Pass% = passed ÷ (passed + failed); skipped and xfailed tests are excluded.
Run |
Passed |
Failed |
Skipped |
Pass% |
|---|---|---|---|---|
CPU float32 (baseline) |
7647 |
3 |
3269 |
99.9% |
CUDA float32 (baseline) |
7634 |
3 |
3280 |
99.9% |
CPU float16 |
6866 |
747 |
3306 |
90.1% |
CPU bfloat16 |
6838 |
812 |
3269 |
89.3% |
CUDA float16 (KORNIA_TEST_IN_SUBPROCESS=1) |
6727 |
643 |
3556 |
91.3% |
CUDA bfloat16 (KORNIA_TEST_IN_SUBPROCESS=1) |
6695 |
713 |
3518 |
90.4% |
Note
CUDA half-precision tests are measured using KORNIA_TEST_IN_SUBPROCESS=1
which bypasses the skip_half_precision_on_cuda fixture. Each test then
runs in the same process but with the cuda_device_assert_guard fixture
synchronising CUDA before and after each test. For full isolation the current
implementation uses subprocess.run for true process isolation; a fresh
--isolate-half-precision flag spawns each test in a fresh subprocess.run
process with no shared CUDA state.
Test Suite Behaviour¶
Half-precision tests live in the same directories and files as their
float32/float64 counterparts. They are run as separate, isolated pytest
invocations rather than being mixed into a combined --dtype=all run.
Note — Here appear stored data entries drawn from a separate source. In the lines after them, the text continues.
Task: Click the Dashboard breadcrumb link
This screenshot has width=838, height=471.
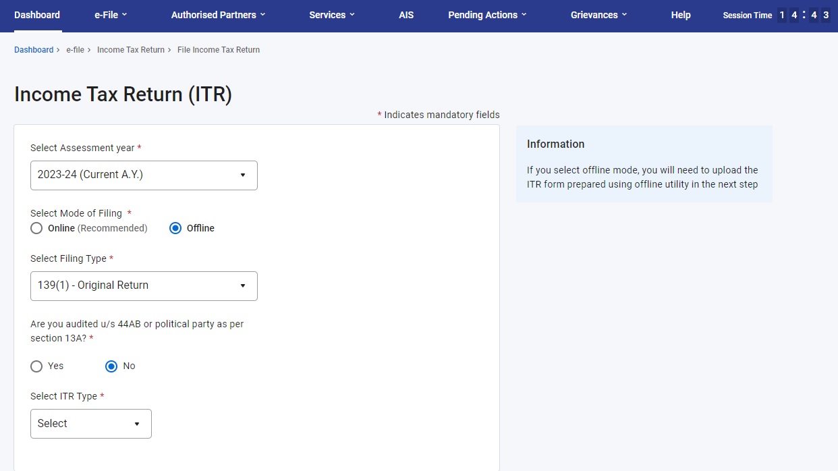Action: [x=34, y=49]
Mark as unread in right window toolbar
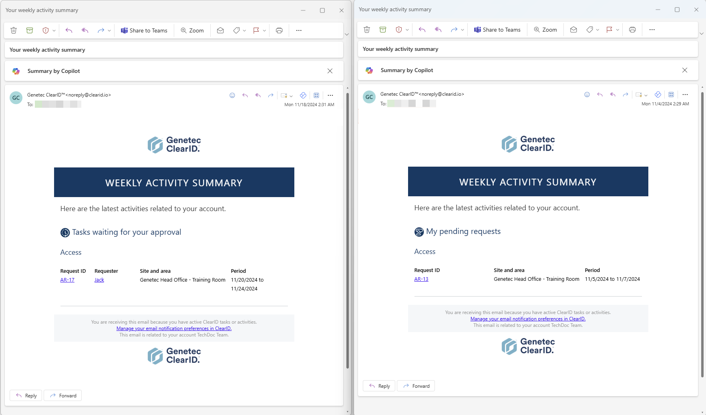This screenshot has width=706, height=415. click(x=573, y=30)
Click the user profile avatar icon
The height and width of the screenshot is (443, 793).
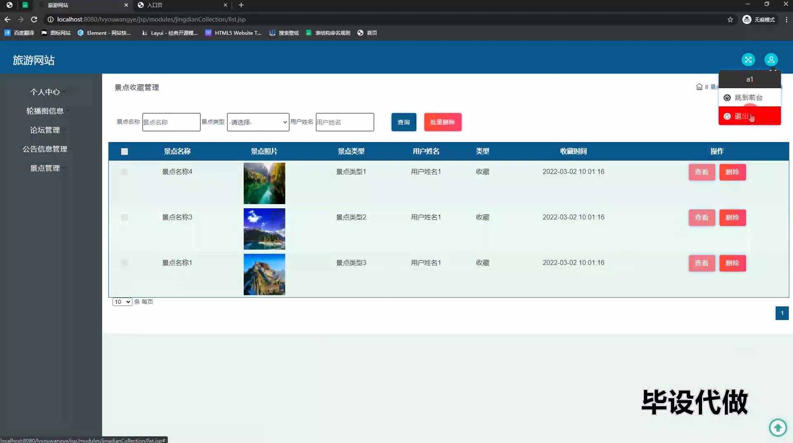[x=771, y=60]
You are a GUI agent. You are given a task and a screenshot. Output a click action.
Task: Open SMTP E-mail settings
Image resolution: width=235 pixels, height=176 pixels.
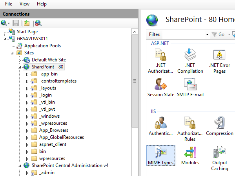(190, 88)
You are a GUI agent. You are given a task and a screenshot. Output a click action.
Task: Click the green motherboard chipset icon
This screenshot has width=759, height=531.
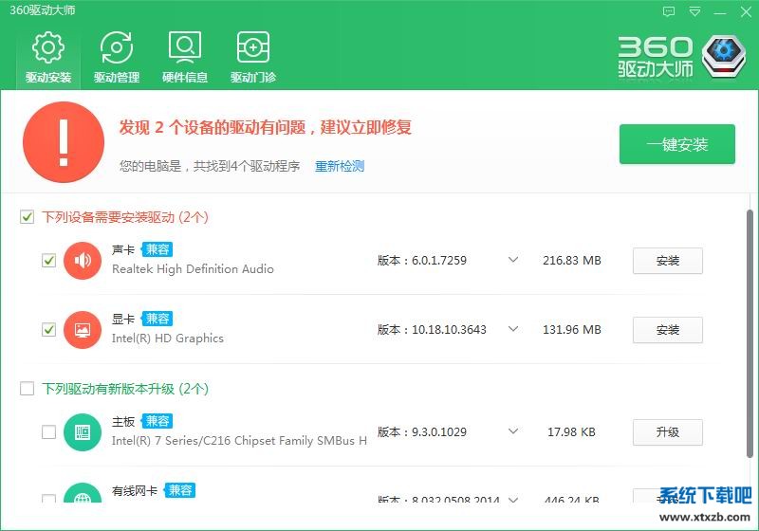(83, 432)
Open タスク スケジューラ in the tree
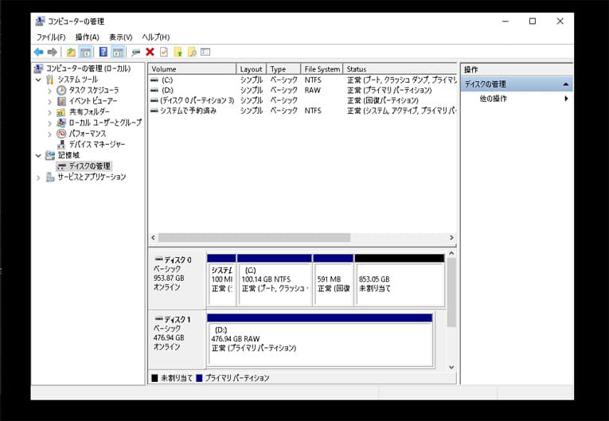Image resolution: width=609 pixels, height=421 pixels. (93, 91)
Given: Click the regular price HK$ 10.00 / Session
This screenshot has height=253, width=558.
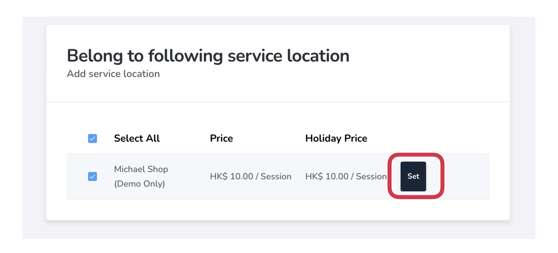Looking at the screenshot, I should [250, 176].
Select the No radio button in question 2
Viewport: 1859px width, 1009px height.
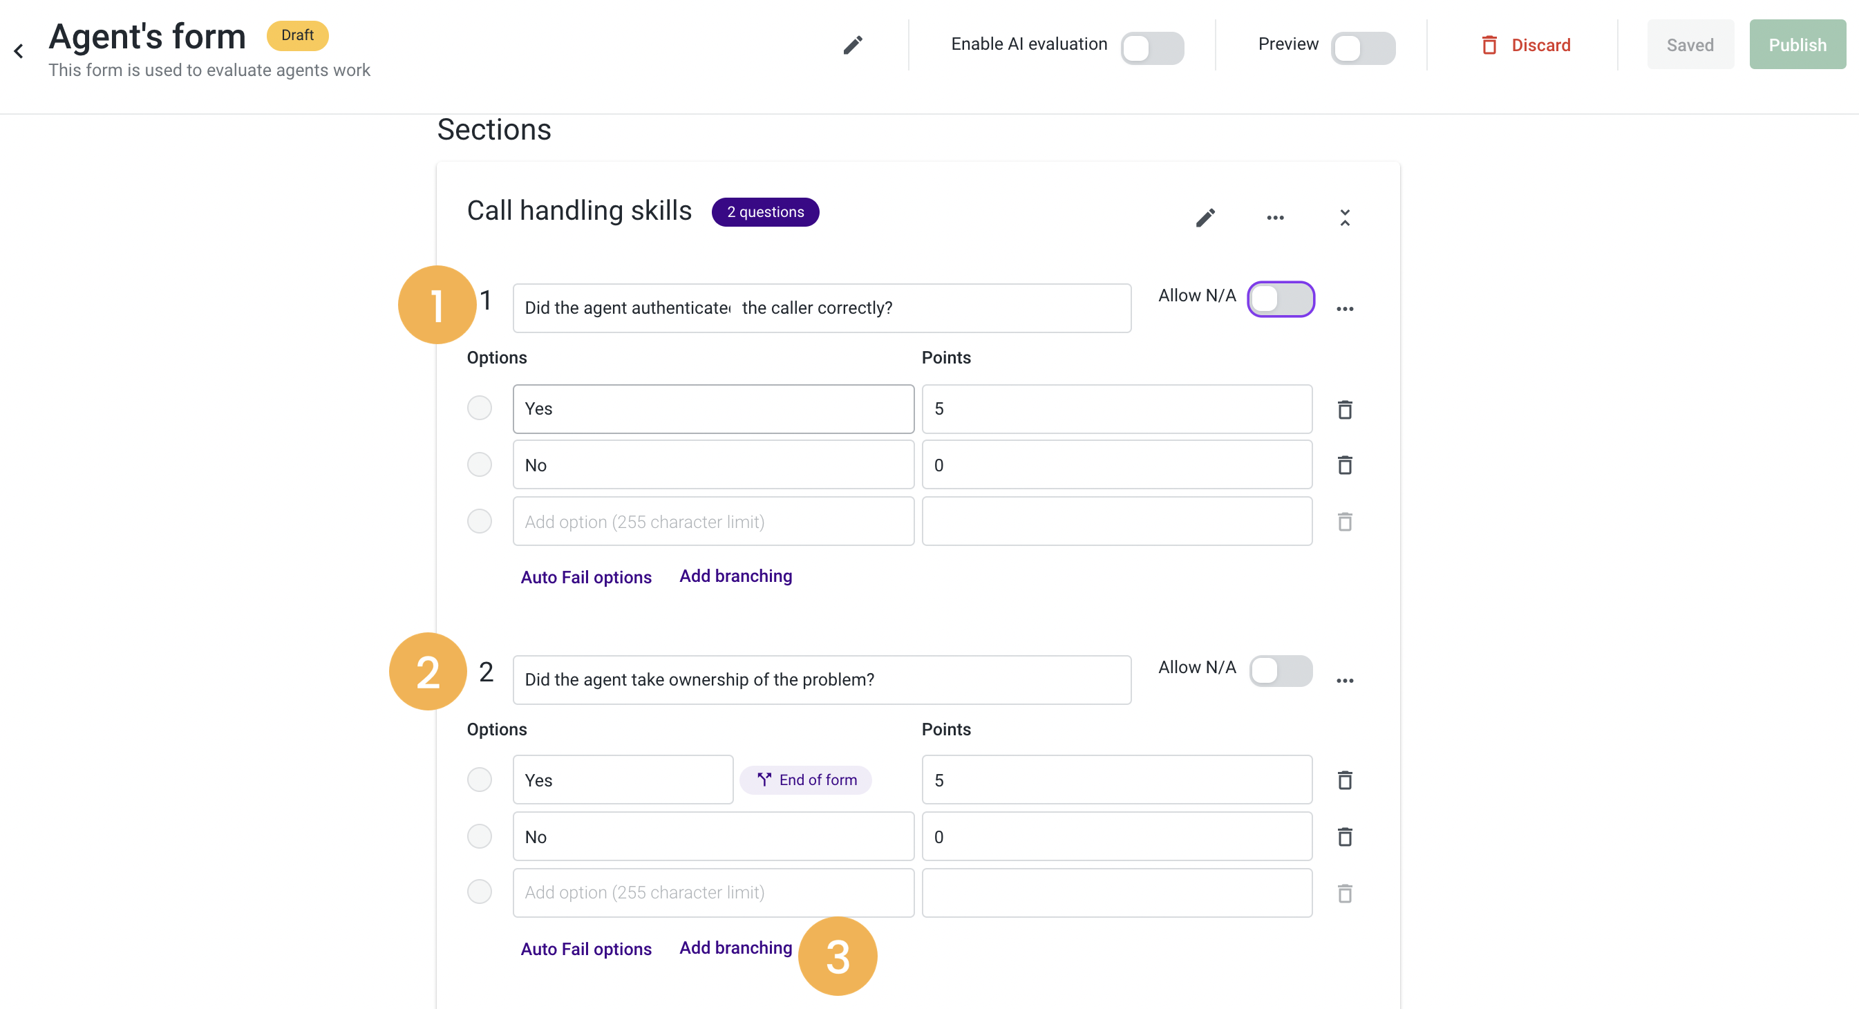479,836
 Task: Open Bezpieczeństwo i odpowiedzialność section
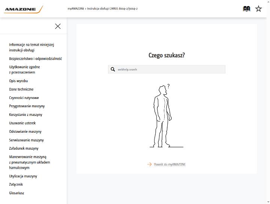click(x=36, y=59)

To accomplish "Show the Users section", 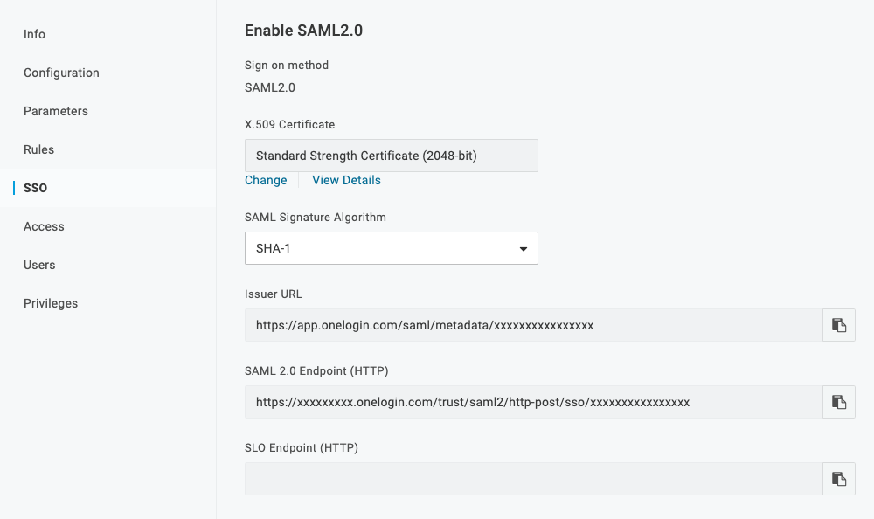I will click(x=39, y=265).
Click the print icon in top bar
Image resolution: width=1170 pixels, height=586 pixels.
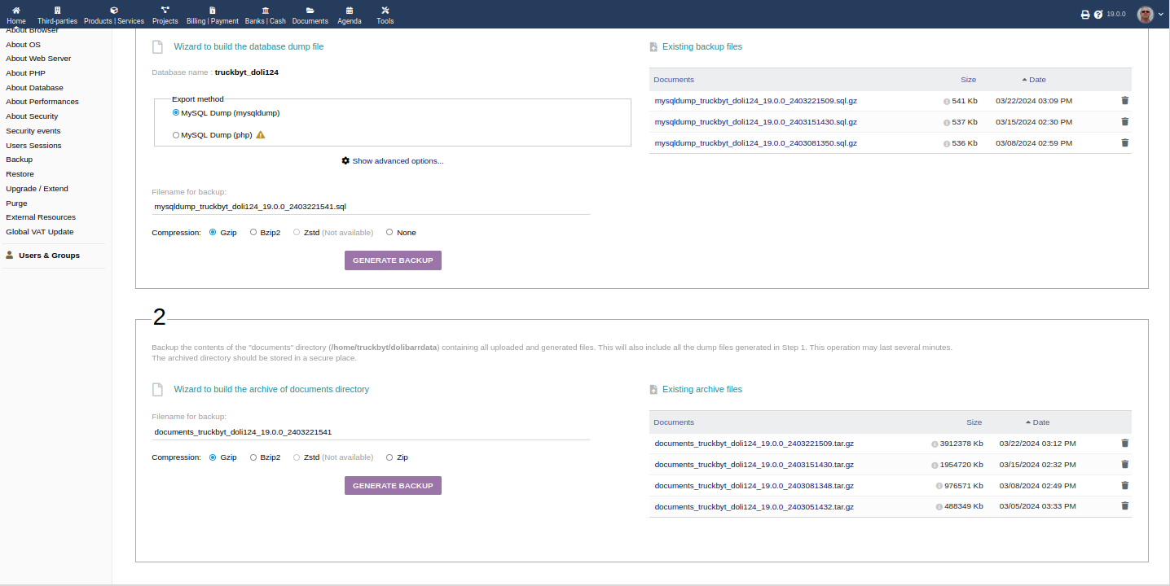click(x=1084, y=15)
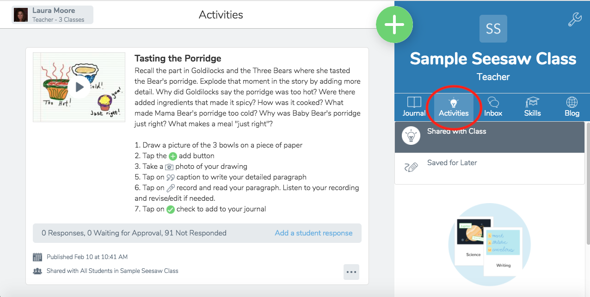Open Laura Moore's class switcher

[x=52, y=14]
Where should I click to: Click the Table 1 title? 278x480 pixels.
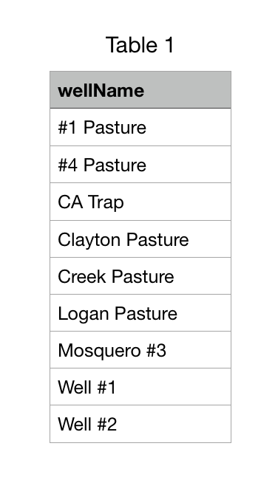click(x=140, y=45)
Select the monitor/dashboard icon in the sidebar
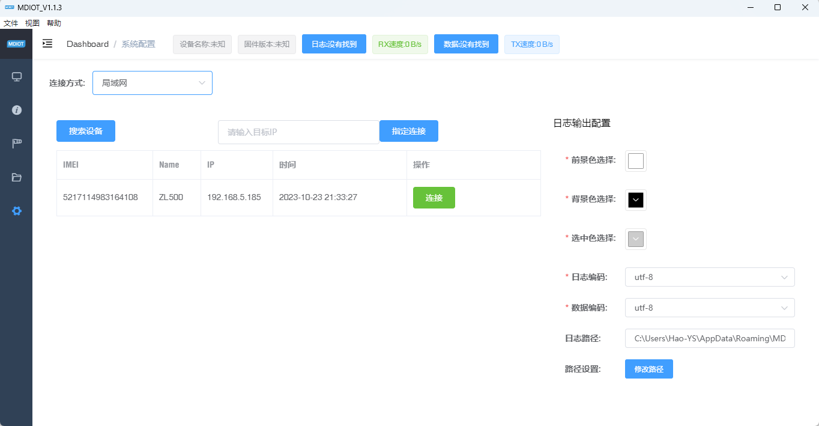 tap(16, 76)
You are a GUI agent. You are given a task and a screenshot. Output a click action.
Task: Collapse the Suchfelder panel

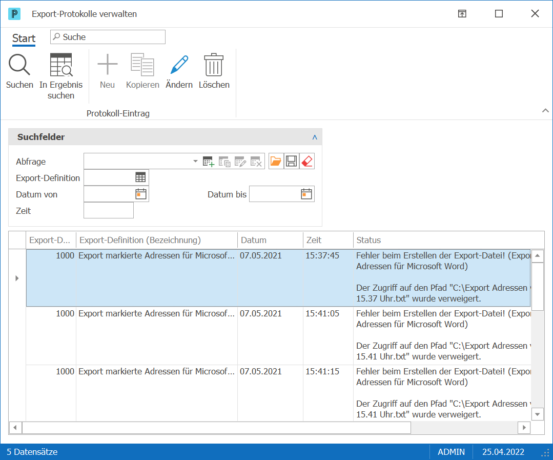coord(315,137)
This prevents a CUDA device-side assert in a half-precision test from
corrupting the CUDA context and causing unrelated float32 tests to fail.
# Standard precision — default CI
pixi run test tests/ --dtype=float32,float64
# Half-precision — run in isolation, per directory
pytest tests/color/ --dtype=float16,bfloat16
pytest tests/geometry/ --dtype=float16,bfloat16 --device=cuda
Two autouse fixtures in the root conftest.py enforce safe behaviour:
``skip_half_precision_on_cuda`` — skips float16/bfloat16 tests on CUDA in combined runs so no half-precision kernel is ever launched (and therefore no device-side assert can fire).
``cuda_device_assert_guard`` — synchronises CUDA before and after each CUDA test to catch async device-side assert errors in the test that caused them, not in the next one. If the context is already corrupted, the test is skipped rather than allowed to fail spuriously.
With --isolate-half-precision, each float16/bfloat16 CUDA test is
intercepted by a custom pytest_runtest_protocol hook and executed in a
completely fresh Python process via subprocess.run. There is no shared
CUDA context between tests, so a device-side assert in one test cannot affect
any other.
See TESTING.md in the repository root for a full description of the
contamination mechanism and fixture implementation.